Prima di preparare queste poche righe ho fatto l’errore di leggere il blogpost che subito mi precede, scritto da uno dei miei co-founders in Enterprise OSS.
Non si può ‘competere’ in quanto a storytelling, quindi decido di giocarmela sul fronte della brevità. Uso di proposito le virgolette quando parlo di competizione, perché in questo caso la vedo come una rivalità sana e giocosa, che all’interno dell’associazione ci porta a confrontarci con l’obiettivo finale di creare valore per il nostro progetto comune.
Con questa premessa, che già da sola rischia di minare il mio obiettivo di essere sintetica, condivido di seguito qualche riflessione sull’importanza di documentare librerie e altre componenti FOSS utilizzati in un progetto software.
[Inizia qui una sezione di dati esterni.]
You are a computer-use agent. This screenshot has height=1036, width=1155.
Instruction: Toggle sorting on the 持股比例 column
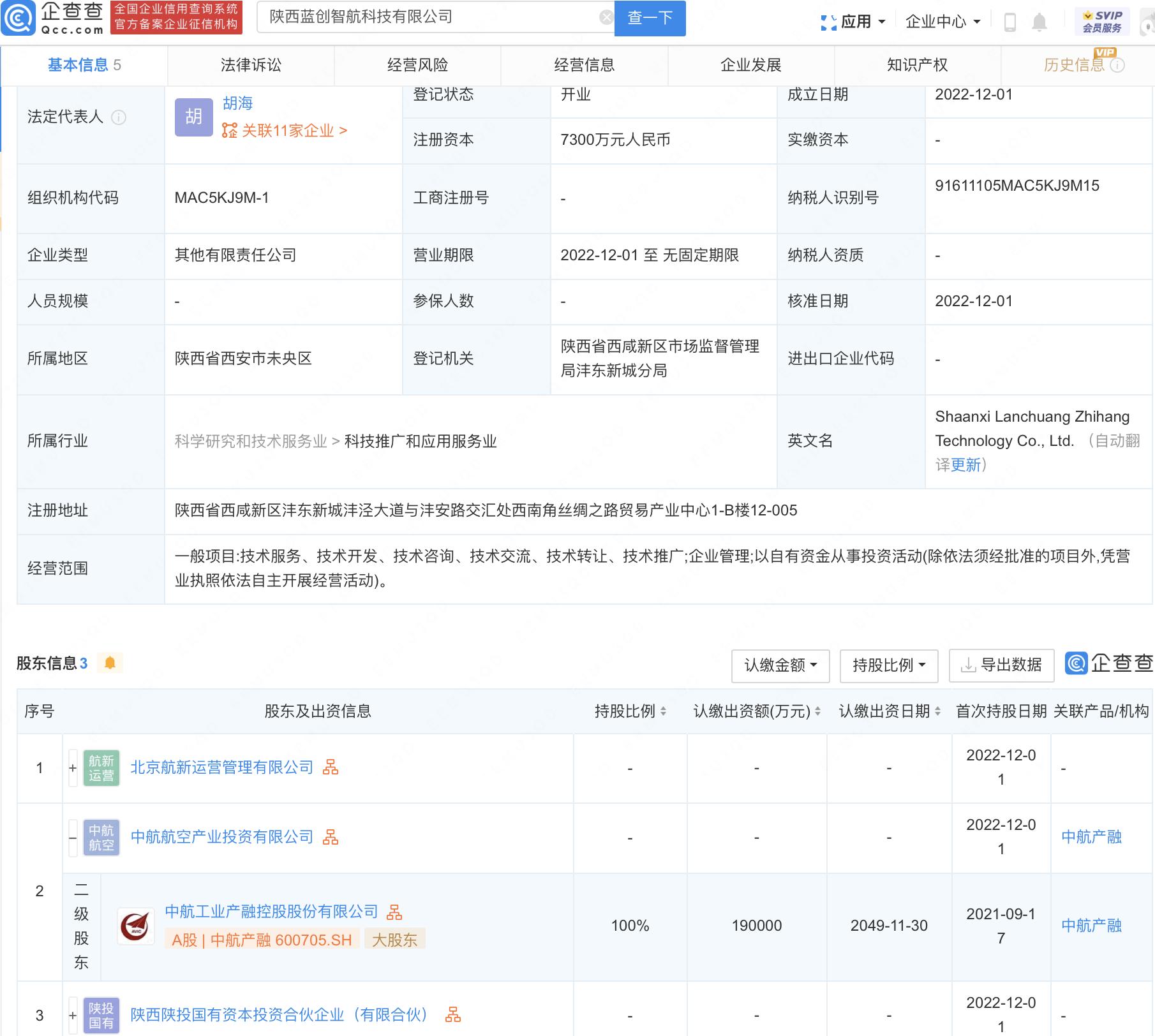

“The Company Technology and the Deliverables do not, and will not, contain any:
(a) viruses, other disabling or damaging codes, or
(b) third party or open source software that is not identified in writing by Company prior to and during the development process;
provided, however, that prior to the use of any third party or open source software, and as a condition thereto, Company will provide to Buyer the completed written list identifying such third party or open source software, as well as the name of the licensor and a copy of or reference to the license terms;
and Company will warrant to Buyer that it shall comply with the terms and conditions of such software”.
Per i non anglofoni, questa è una clausola estrapolata da un contratto di licenza software, che prevede a carico dello sviluppatore
(i) l’obbligo di fornire un elenco scritto di tutte le dipendenze FOSS;
(ii) indicando il licenziatario e i termini della licenza;
(iii) garantendo che tali dipendenze non limitino i diritti di uso previsti dalla licenza.
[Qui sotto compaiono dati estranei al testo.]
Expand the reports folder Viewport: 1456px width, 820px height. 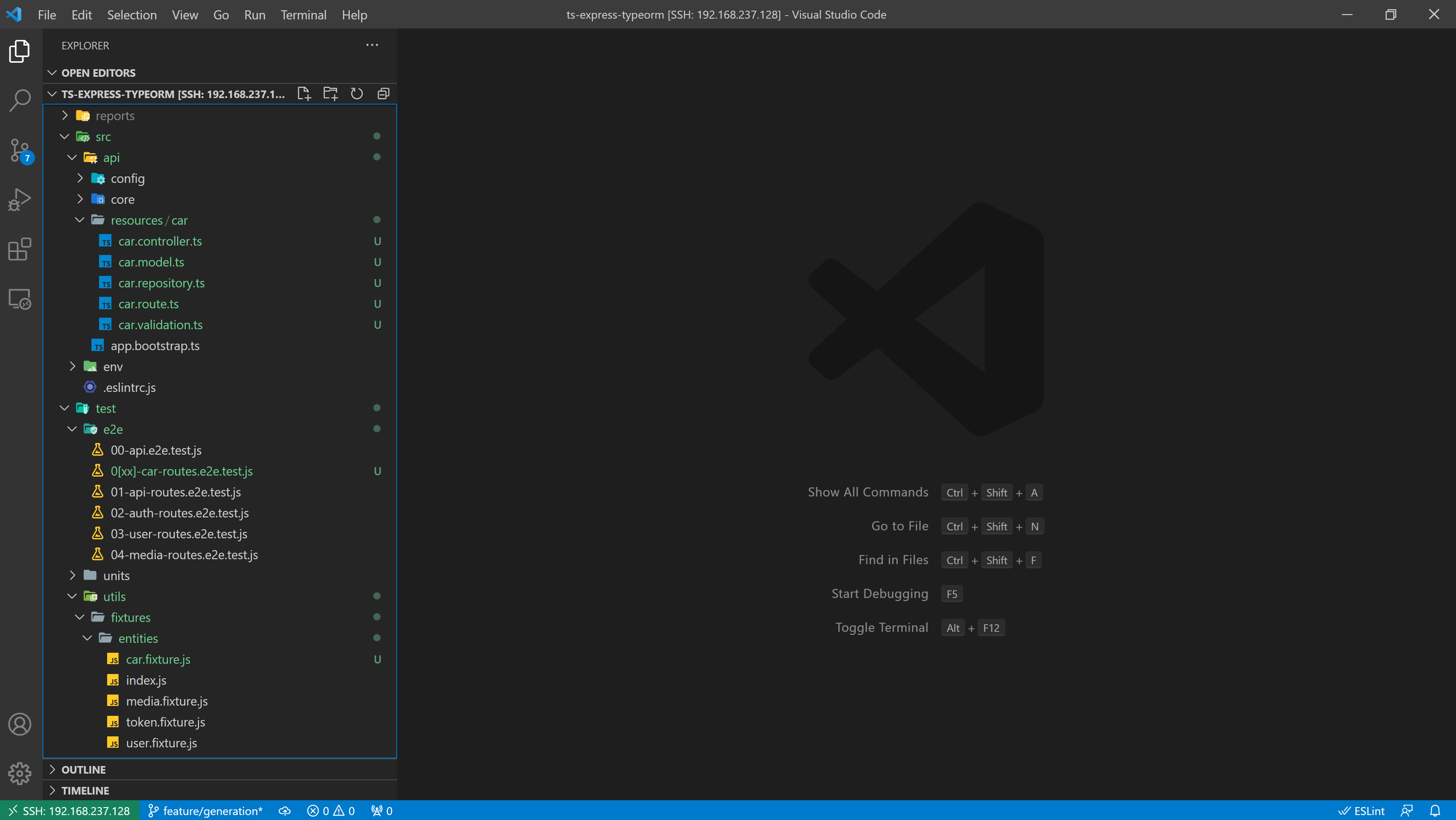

In questo caso, il ‘Buyer’ era una società con competenze specifiche nel settore, ma clausole di questo tipo stanno sempre più prendendo piede in contratti di licenza o di outsourcing software, anche per incarichi contenuti e/o che non coinvolgono operatori esperti. La tendenza è in questo senso e occorre essere pronti.
In progetti strutturati, ancora di più se sviluppati in team, non è semplice tenere sotto controllo tutte le dipendenze e creare la relativa documentazione. Occorre, quindi, adottare un metodo che permetta di farlo nella maniera più corretta e meno dispendiosa possibile.
Aver individuato le dipendenze FOSS, però, è solo un primo passo. Occorre anche valutarle e assicurarsi che non presentino vincoli o limiti rispetto alla distribuzione del software secondo il modello che lo sviluppatore ha individuato (da ricordare in particolare il tema delle licenze copyleft, di cui abbiamo già parlato qui).
La soluzione è tendenzialmente una sola: PROCEDURE, che siano procedure mentali per uno sviluppatore che lavora da solo – e così sostanzialmente una check-list di aspetti da verificare per ridurre potenziali rischi, o procedure vere e proprie per realtà di più grandi dimensioni – e così documentate in prassi e linee guida interne. Su quest’ultimo fronte, la Linux Foundation mette a disposizione dei template generici di documenti per la compliance FOSS, che potete trovare qui.
Naturalmente, si tratta di bozze generali da adattare al caso concreto…per un’azienda con 3 sviluppatori non ha molto senso adottare un modello come quello proposto da Linux Foundation che prevede un ‘FOSS Steering Commitee’ e un ‘FOSS Compliance Officer’.
Infine, un altro motivo per adottare un approccio attento nell’utilizzo di dipendenze FOSS: sono gli stessi sviluppatori FOSS che chiedono a chi utilizza e/o distribuisce il loro lavoro di adottare alcuni accorgimenti. Queste per esempio le richieste nel caso della semplicissima licenza Free BSD (o BSD 2 clauses): includere in tutte le distribuzioni, che siano codice sorgente o binario:
(i) la copyright notice;
(ii) le condizioni di utilizzo;
(iii) l’esclusione di garanzia.
Le procedure di compliance FOSS sono quindi a servizio di una corretta gestione sia nei confronti dei clienti, che degli sviluppatori originari delle dipendenze.